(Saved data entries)

-.-.-

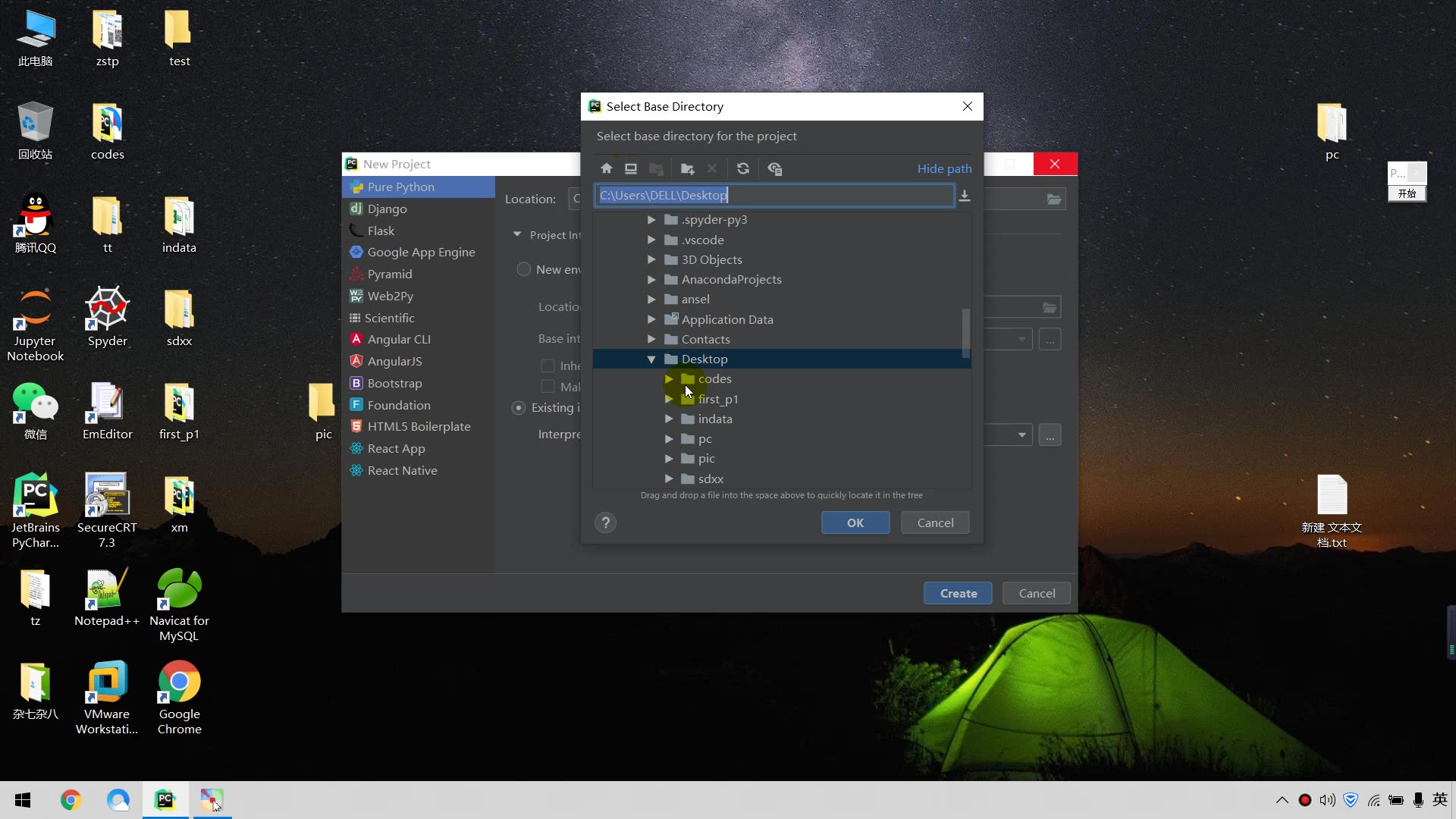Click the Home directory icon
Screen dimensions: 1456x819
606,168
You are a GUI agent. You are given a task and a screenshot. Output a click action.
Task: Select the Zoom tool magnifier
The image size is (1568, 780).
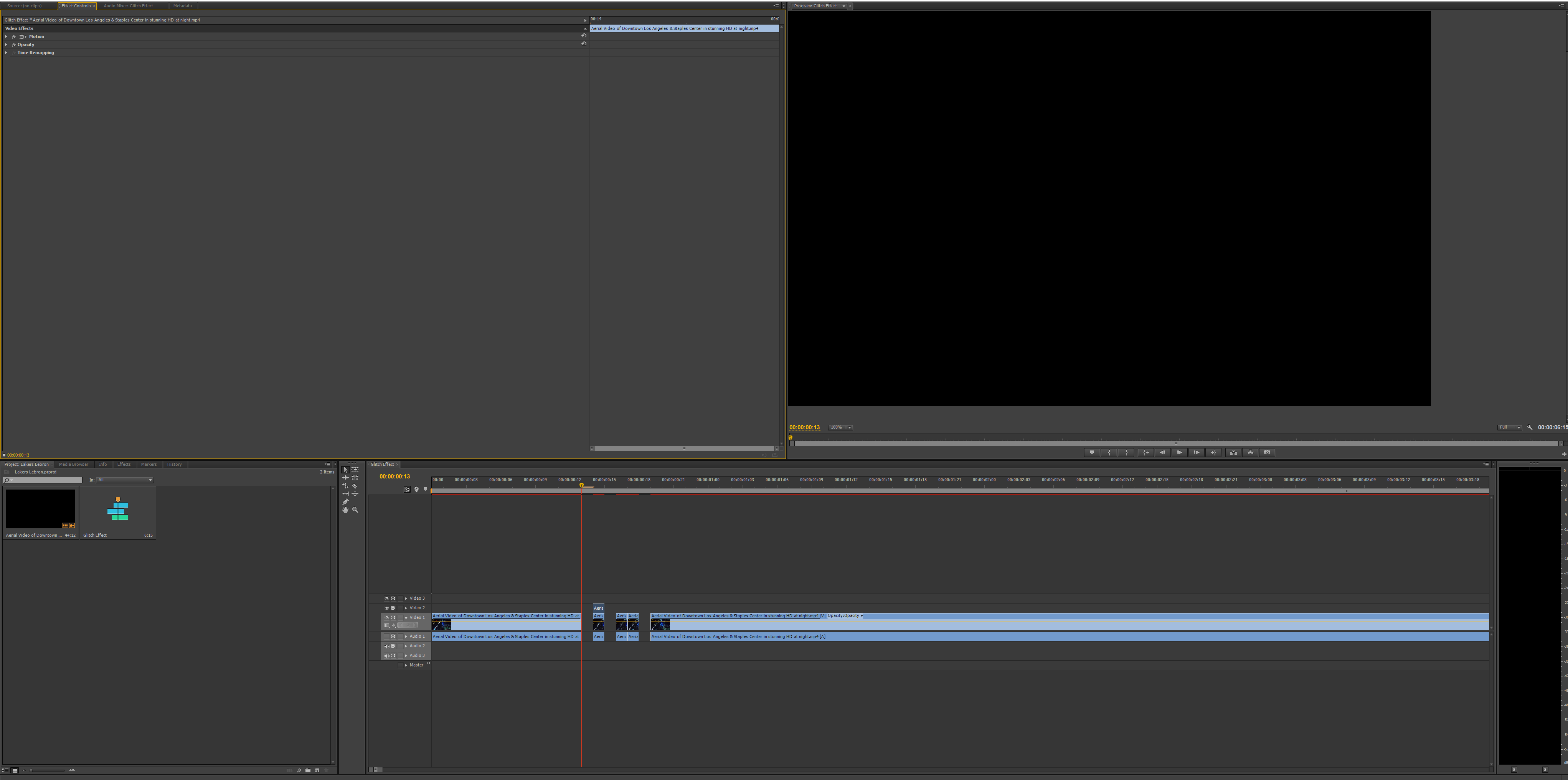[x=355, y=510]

-.-.-

■ INSTRUCTIONS FOR THE TASK: Set down, word for word, only the lines running from the line with "You are a GUI" through the final line of the entries above, omitting all pictures.

■ REPLY:
You are a GUI agent. You are given a task and a screenshot. Output a click action.
Task: Select the Zoom tool magnifier
The image size is (1568, 780).
[x=355, y=510]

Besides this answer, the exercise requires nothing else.